How much will fuel cost when subsidies are removed? Oil marketers provide a hint

NEWS DIGEST – The last two weeks saw the unveiling of the naira notes and another episode of fuel scarcity which does not seem to be ending.

Earlier this month, Finance Minister Ahmed Zainab reiterated the government’s intention to discontinue fuel subsidies in June 2023. Since that announcement, experts have attempted to predict how much gasoline will likely sell for post-subsidy.

Gasoline retails for more than N500 per litre in neighboring West African countries such as Ghana. Despite Nigeria’s status as an oil-producing country, citizens expect gasoline prices to skyrocket at a similar rate.

Oil marketers now predict that gasoline will cost more than N450 per litre after the federal government stops paying subsidies in June.

At the moment, oil marketers claim that the ongoing shortage of gasoline in depots across the country is to blame for the intermittent fuel scarcity experienced in recent months.

Not only is it difficult to purchase the product from petrol stations, but it is also difficult to purchase petrol at N250 per litre, which is still N65 more than the previous rate of N185 in several petrol stations.

According to an official of the Independent Petroleum Marketers Association of Nigeria, oil depots sell to marketers at N185 per litre rather than the NNPC-set subsidised rate of N147 per litre.

“All vessels operate on international rates and it must be in forex,” he told Punch Newspapers. “So as it is now, the rates are getting so high for NNPC to bear alone. Some of these charges have to be pushed to depots that are taking the products and they have to pass it on to consumers.

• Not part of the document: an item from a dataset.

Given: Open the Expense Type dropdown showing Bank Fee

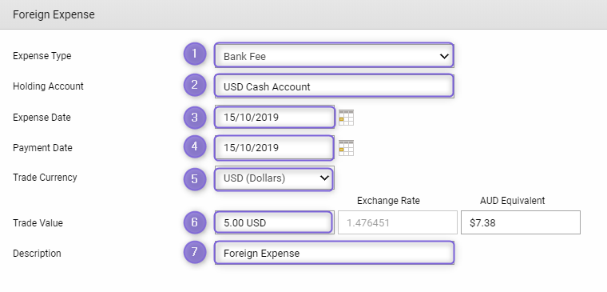Looking at the screenshot, I should click(334, 55).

“I know somebody who said he bought from a depot at N182/litre. And he got it at this rate because he did bulk purchase, he bought about 20 trucks.

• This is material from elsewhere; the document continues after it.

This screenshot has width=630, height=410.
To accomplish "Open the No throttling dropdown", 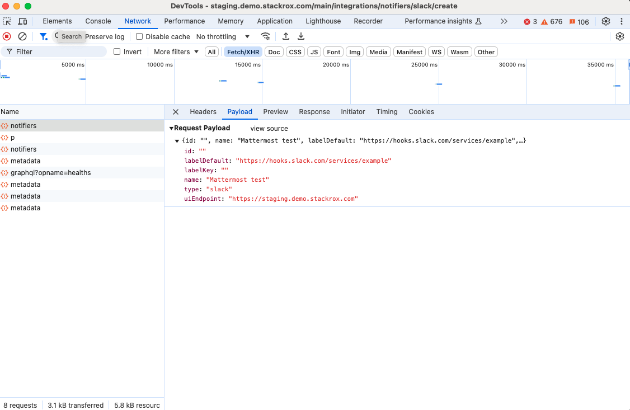I will (223, 37).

“And he bought it from one of the major marketing companies. So when you make a bulk purchase at N182/litre, then you can imagine what those who are buying one or two trucks will have to pay for the product.”

Fuel price volatility has raised concerns about how bad things could get in a post-subsidy world.

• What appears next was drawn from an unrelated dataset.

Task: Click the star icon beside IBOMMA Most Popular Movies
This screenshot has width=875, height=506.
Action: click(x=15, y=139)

According to Chinedu Ukadike, IPMAN’s spokesperson, the current landing cost of petrol into Nigeria is N450/litre, but that figure had managed to stay under N200 per litre until last week due to a N18.39 billion daily payment, as Mrs Ahmed stated in her speech two weeks ago.

Ukadike explained that in a post-subsidy world, the least NNPC can sell to depots is at N400 per litre, but there are still doubts that this is feasible due to uncertainty about what the landing cost would be. Marketers looking to profit could then sell at prices north of N450 per litre.

“That is why you see the lapses,” Ukadike gave his reason for the scarcity. “The government is looking for dollars to import this product and pay the contractors importing for NNPC, and it is also trying to subsidise PMS.”